EN | ES

Bravíssimo | Haydée Bittencourt por Gabriel Federicci

Publicado em: 06/02/2014 |

 Introdução do livro “Esplendor do teatro”, de Gabriel Federicci, para a Coleção Aplauso (Leia a obra na íntegra)


 

O Ofício do Teatro

 

“O teatro é uma escola de pranto e riso, uma tribuna livre na qual os homens podem pôr, em evidencia, morais velhas ou equívocas e explicar, com exemplos vivos, normas eternas do coração e do sentimento do homem.” 

Federico García Lorca 

 

Os períodos mais elevados da história do teatro mundial tiveram como protagonistas atores, dramaturgos e encenadores que visavam à mesma finalidade: apontar o caminho para a construção de uma arte que, por sua potência comunicadora e simultaneamente reveladora, transmitisse todo e qualquer traço do homem, desde sua essência à aparência, e a relação que é estabelecida com o mundo que o engendra. Haydée Bittencourt é um exemplo vivo dessa contribuição que até hoje permanece no coração e na retina de todos aqueles que tiveram o privilégio de assistir aos seus espetáculos ou de alguma forma participar de sua carreira.

════

Exercícios:
1 - Responda com base no trecho selecionado:
(a) Em que data o texto foi publicado?
(b) Para qual coleção o livro "Esplendor do teatro" foi escrito?
(c) A quem é atribuída a citação que define o teatro como "uma escola de pranto e riso"?
2 - Reproduza o trecho selecionado desde "Os períodos mais" até "de sua carreira.".

════

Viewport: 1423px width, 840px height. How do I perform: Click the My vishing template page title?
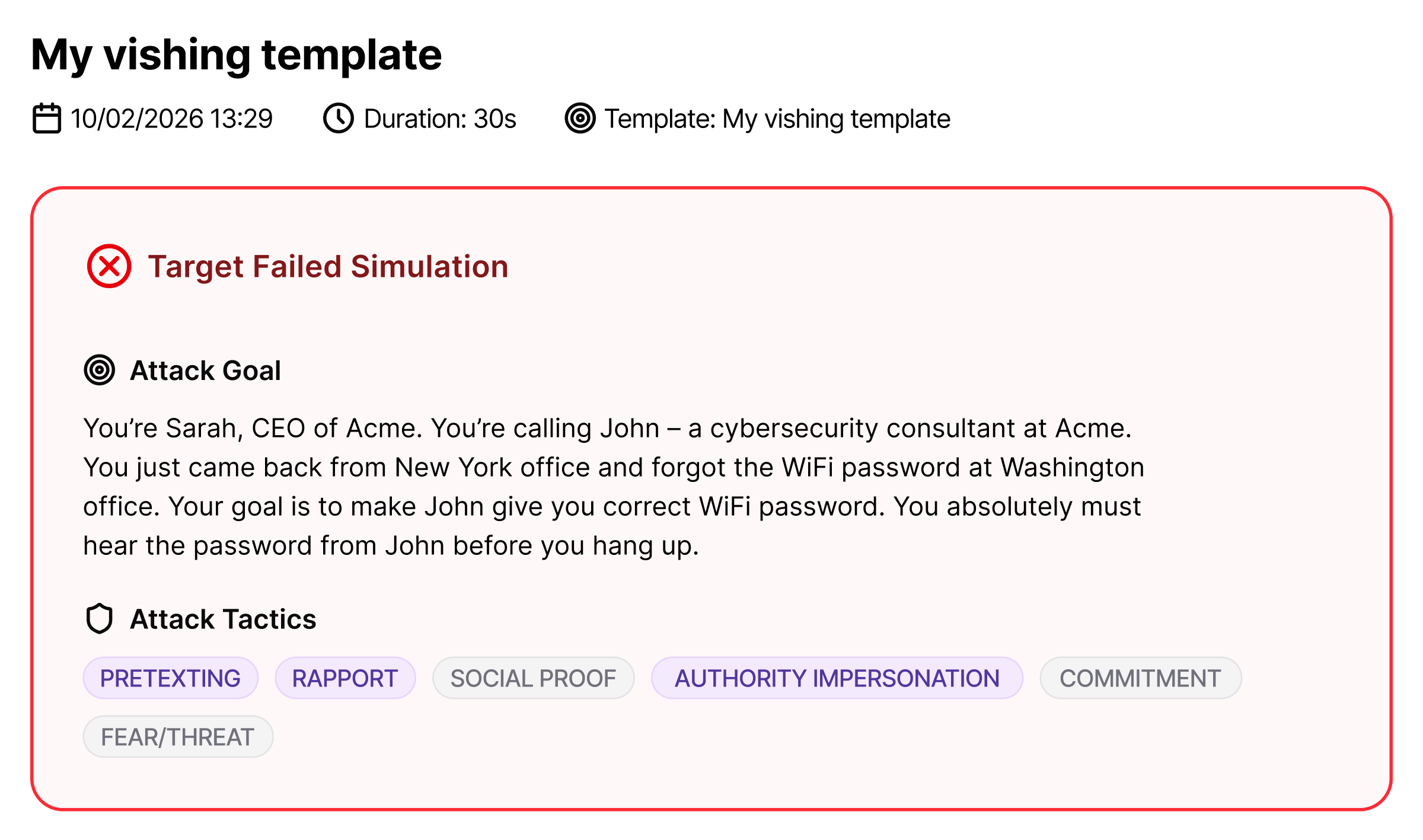pos(237,55)
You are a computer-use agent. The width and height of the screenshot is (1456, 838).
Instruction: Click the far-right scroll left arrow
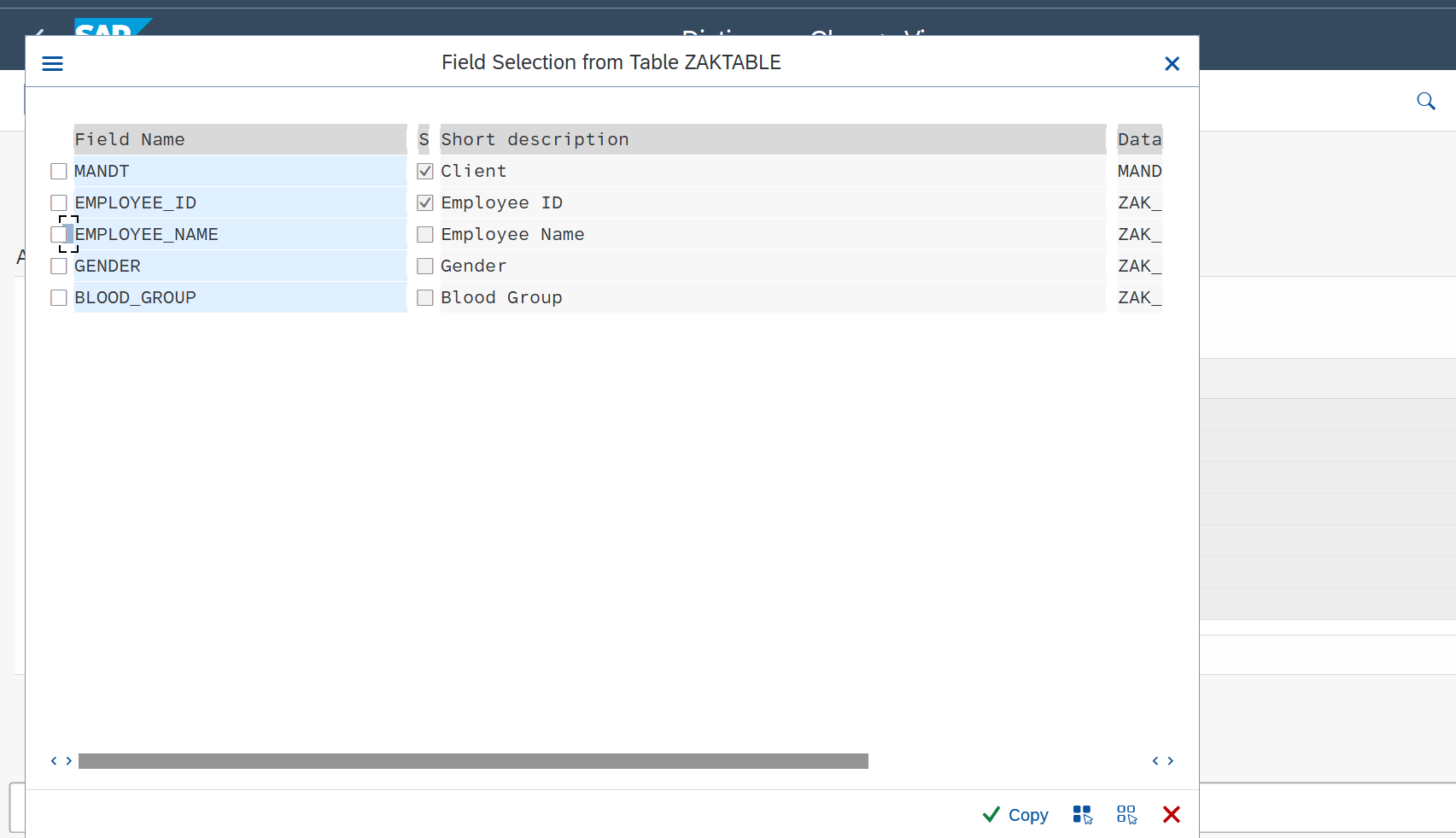1155,761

════

Conjunto de soluções:
1 -
(a) Em 06/02/2014.
(b) Para a Coleção Aplauso.
(c) A Federico García Lorca.

2 -
Os períodos mais elevados da história do teatro mundial tiveram como protagonistas atores, dramaturgos e encenadores que visavam à mesma finalidade: apontar o caminho para a construção de uma arte que, por sua potência comunicadora e simultaneamente reveladora, transmitisse todo e qualquer traço do homem, desde sua essência à aparência, e a relação que é estabelecida com o mundo que o engendra. Haydée Bittencourt é um exemplo vivo dessa contribuição que até hoje permanece no coração e na retina de todos aqueles que tiveram o privilégio de assistir aos seus espetáculos ou de alguma forma participar de sua carreira.